Successful Rescue of Refractory/Recurrent Myelogenous Leukemia by Allogeneic Hematopoietic Cell Transplantation and Prophylactic Immunotherapy.

In present clinical study, we examine the efficacy of refractory/recurrent myelogenous leukemia salvaged by allogeneic HCT and prophylactic immunotherapy.

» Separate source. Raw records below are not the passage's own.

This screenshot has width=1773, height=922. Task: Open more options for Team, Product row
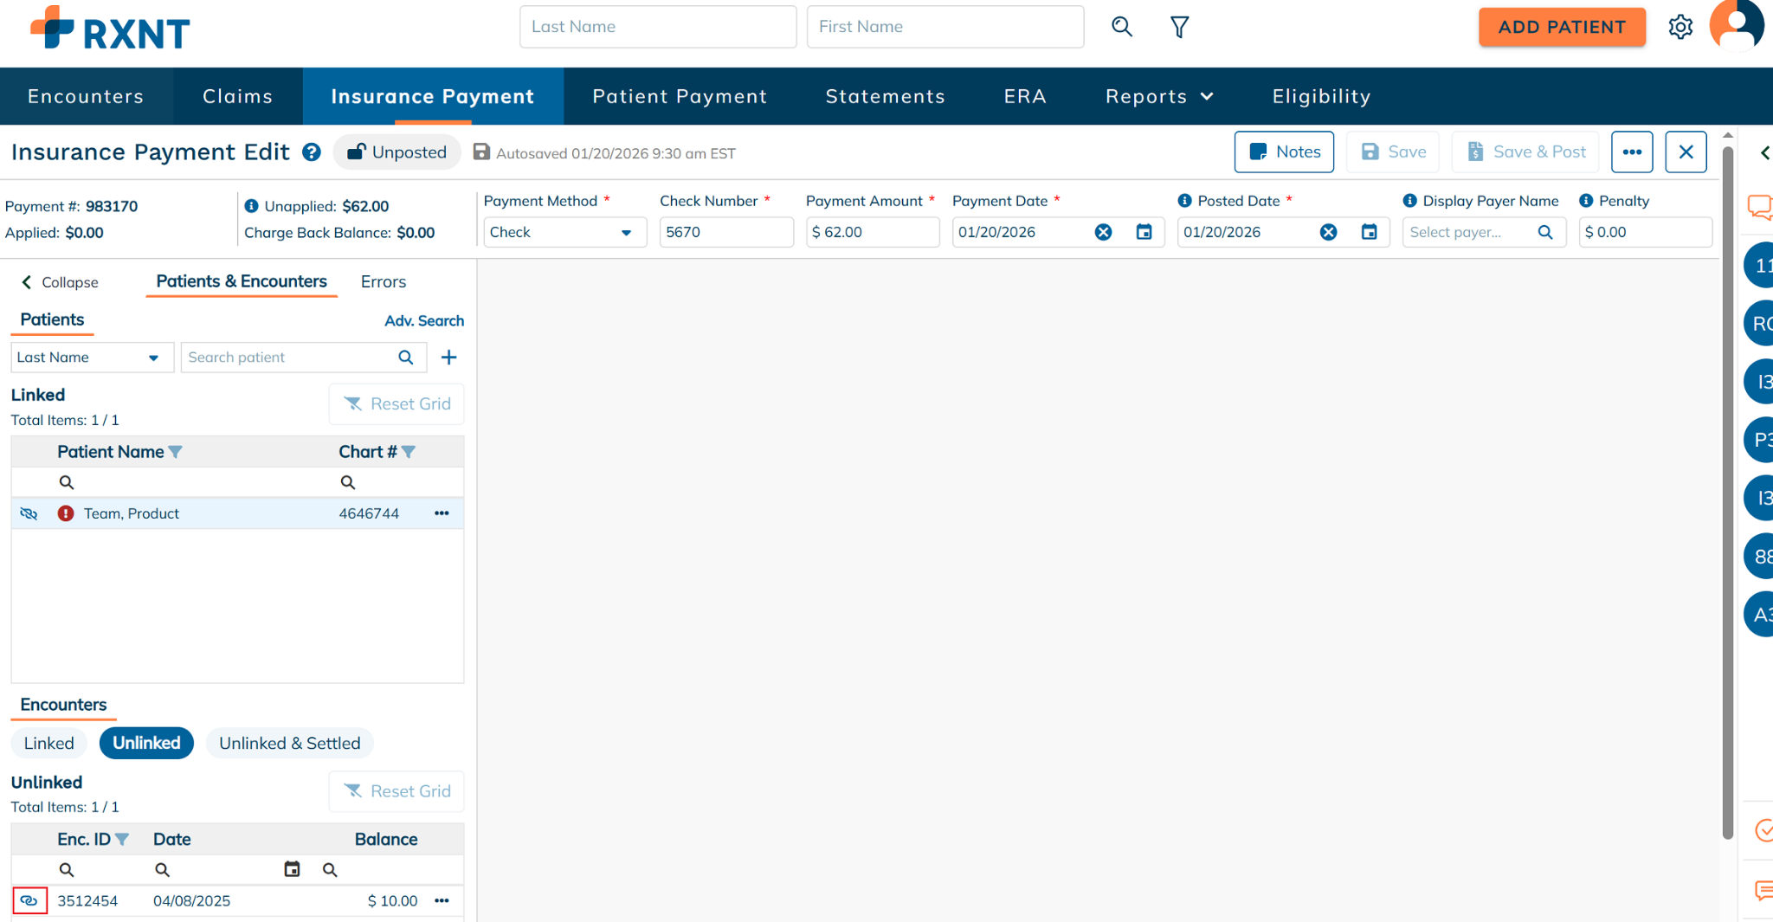point(442,513)
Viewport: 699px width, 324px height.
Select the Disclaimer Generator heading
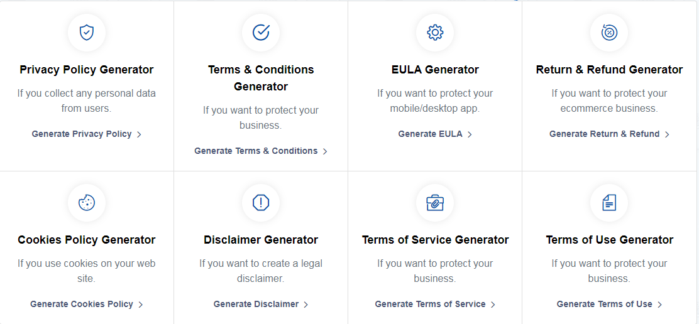pos(261,240)
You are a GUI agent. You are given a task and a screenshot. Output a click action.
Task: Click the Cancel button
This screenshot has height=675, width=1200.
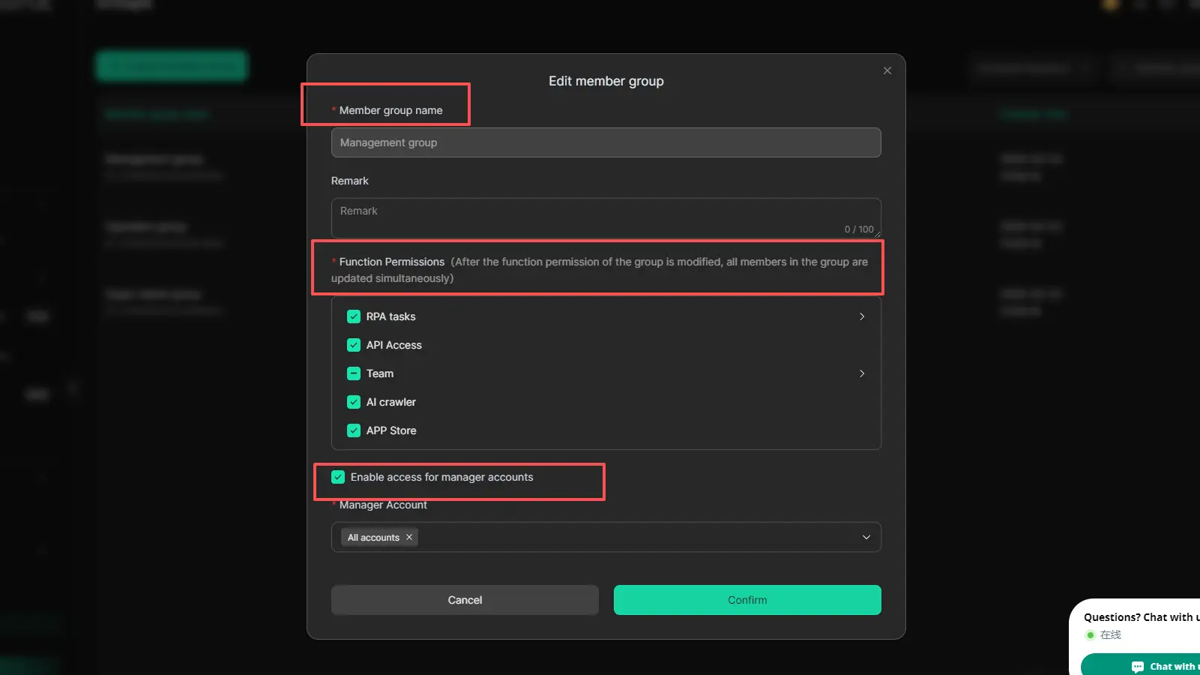(x=465, y=600)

From September 2006 to May 2008, 30 patients with refractory/recurrent myelogenous leukemia (AML 29, CML-BC 1) were enrolled. The median age was 32 (12 to 55) years old. The median blasts in bone marrow were 36% (20% to 87%) prior to conditioning. The grafts were from HLA identical siblings (5), unrelated donors (7), and haploidentical family members (18). Conditioning regiments were individualized according to patients' status as following. Generally, the regimen with high-dose cytarabine plus BUCY2 was used (13 cases). The patients with impaired organ function received above regimen except with fludarabine instead of cyclophosphamide (11 cases). For the recipients with > 40% blasts in bone marrow, melphalan (2 cases) or aclarubicin (1 case) was added into the regimen or FLAG followed by reduced-intensified BUCY2 (3 cases) was employed in order to reduce leukemia burden. Cyclosporine A, methotrexate and mycophenolate mofetil were administrated for GVHD prophylaxis. To prevent leukemia relapse, immunosuppressants were tapered off early post-HCT. Prophylactic immunotherapy including cellular (DLI, DC-CIK, NK cells), and humoral (IL-2, IFN-a, thymosin) was used selectively in the patients who had no GVHD 120 days after HCT.

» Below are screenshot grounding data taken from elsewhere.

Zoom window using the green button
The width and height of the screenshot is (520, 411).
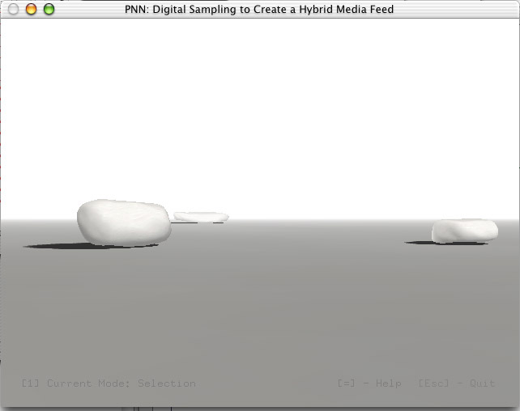coord(49,9)
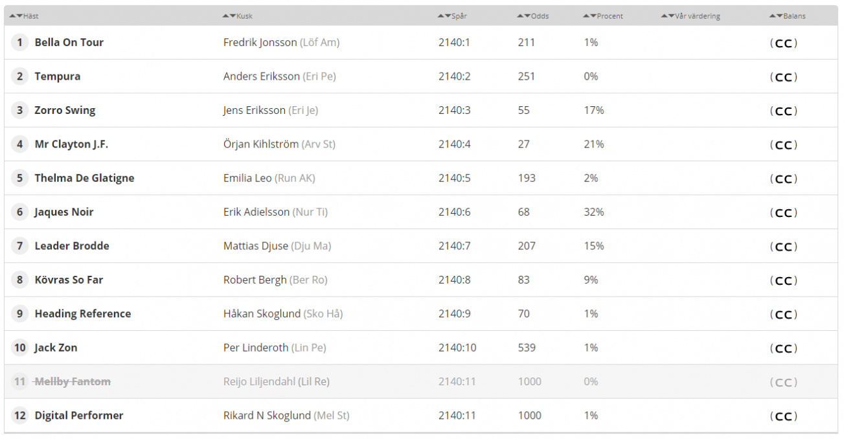This screenshot has width=844, height=439.
Task: Sort by Procent column header
Action: tap(603, 16)
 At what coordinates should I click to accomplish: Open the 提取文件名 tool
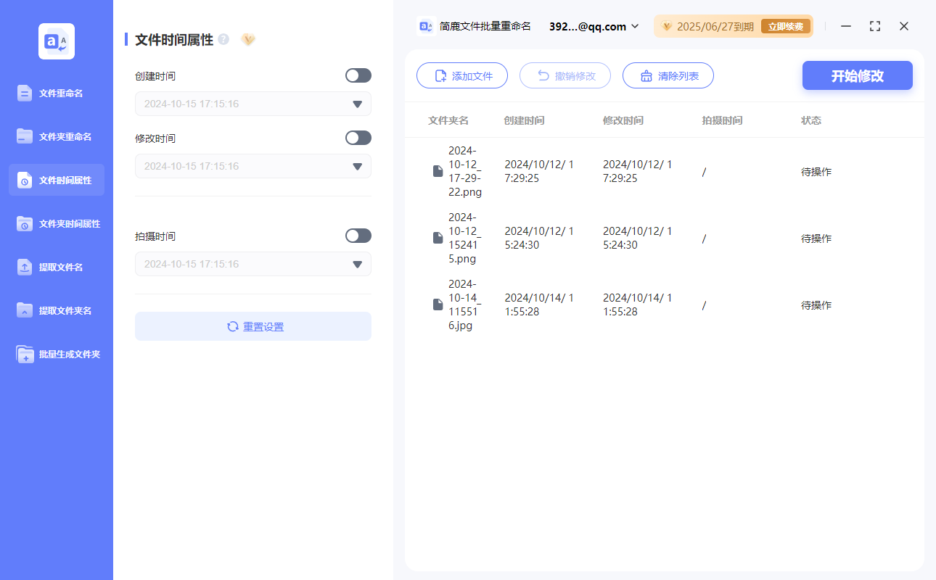(x=56, y=267)
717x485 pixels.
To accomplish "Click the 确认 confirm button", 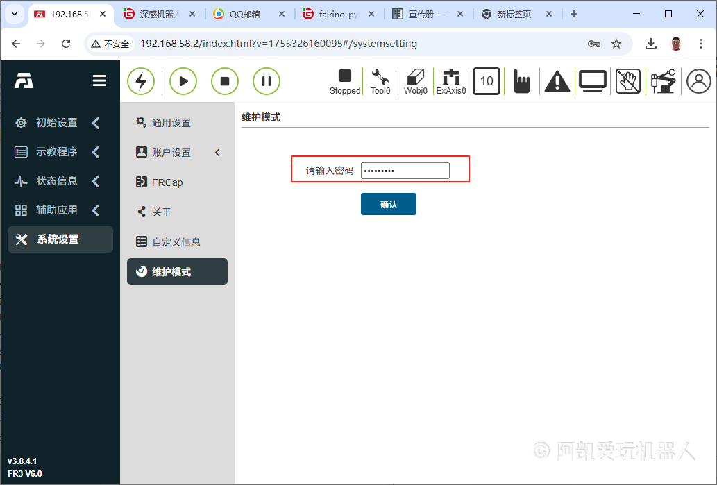I will coord(388,204).
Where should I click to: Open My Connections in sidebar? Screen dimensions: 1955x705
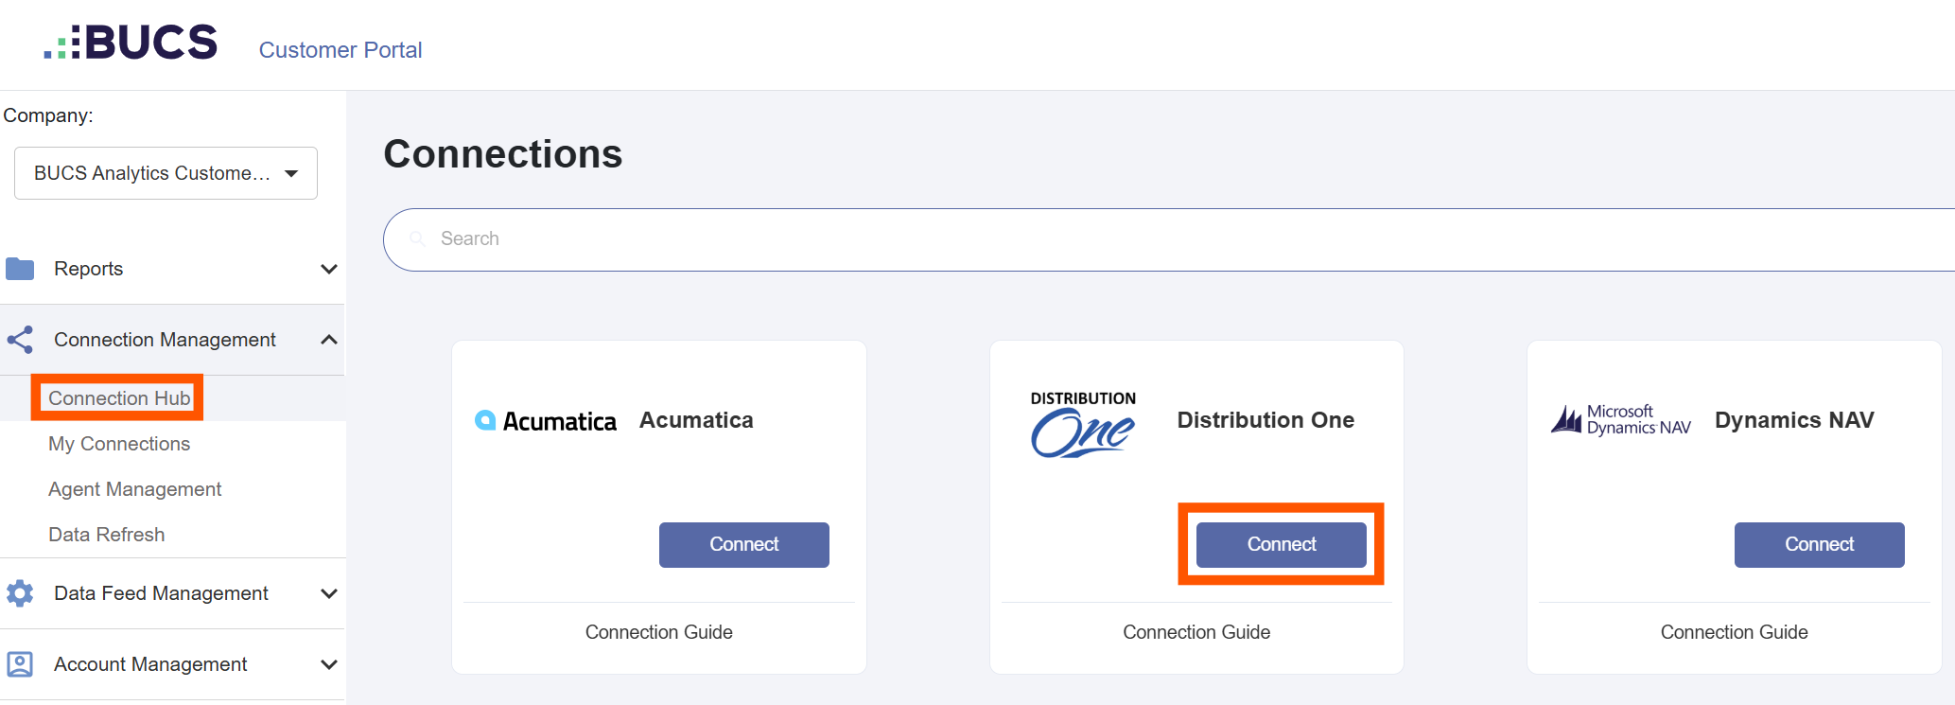(x=119, y=444)
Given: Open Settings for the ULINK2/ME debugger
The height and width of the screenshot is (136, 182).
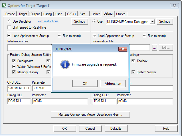Looking at the screenshot, I should click(165, 21).
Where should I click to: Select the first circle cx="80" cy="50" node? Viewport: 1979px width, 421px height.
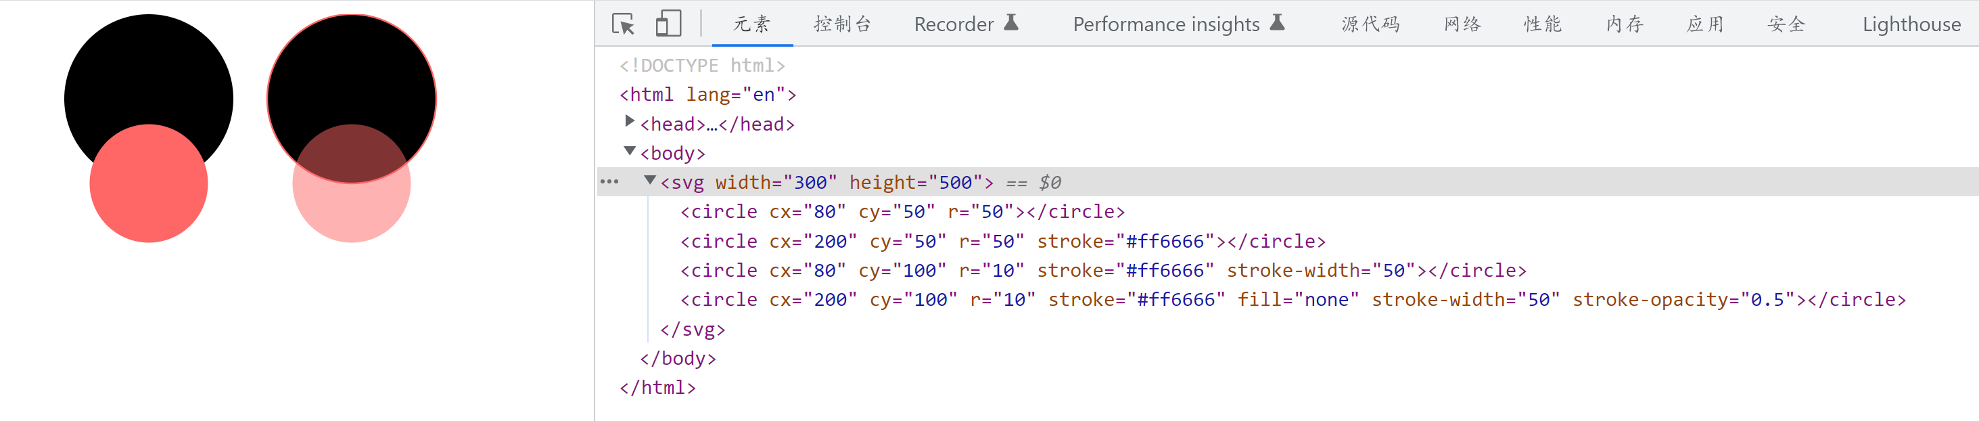[902, 212]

The median mononuclear cells in the graft were 7.36 (3.49 to 11.5) ×10⁸/kg. The median CD34⁺ cells were 4.06 (1.57 to 11.4) ×10⁶/kg. The median CD3⁺ cells were 1.42 (0.75 to 3.61) ×10⁸/kg. Twenty-nine patients attained sustained engraftment. One died of multi-organ failure before hematopoietic reconstitution. The median time for white blood cells > 1.0 × 10⁹/L, and platelets > 20 × 10⁹/L was 14 (10 to 21) days, 15 (12 to 26) days, respectively. Thirteen patients developed acute GVHD (grade I in 5, grade II in 7, and grade III in 1). Thirteen patients developed chronic GVHD after immunosuppressants' reduction or withdrawal. In addition, 13 patients received prophylactic immunotherapy due to lack of chronic GVHD 120 days post-HCT, then 7 of 13 developed chronic GVHD. With the median follow-up of 15 (3 to 35) months, two (6.7%) patients with AML had hematological recurrence. One patient attained durable complete remission again after treatment with chemotherapy followed by immunotherapy with DLI, DC-CIK, and NK cells. Five (16.7%) patients died (infections in 2, hematological relapse in 1, chronic GVHD in 1, and multi-organ failure in 1). 25 of 30 (83.3%) patients have been in continuous complete remission since salvaged HCT.

Our preliminary clinical results have shown that the combination of salvaged allogeneic HCT and prophylactic immunotherapy is a promising modality for the treatment of myelogenous leukemia in refractory/recurrent status, even with high leukemia burden.

No relevant conflicts of interest to declare.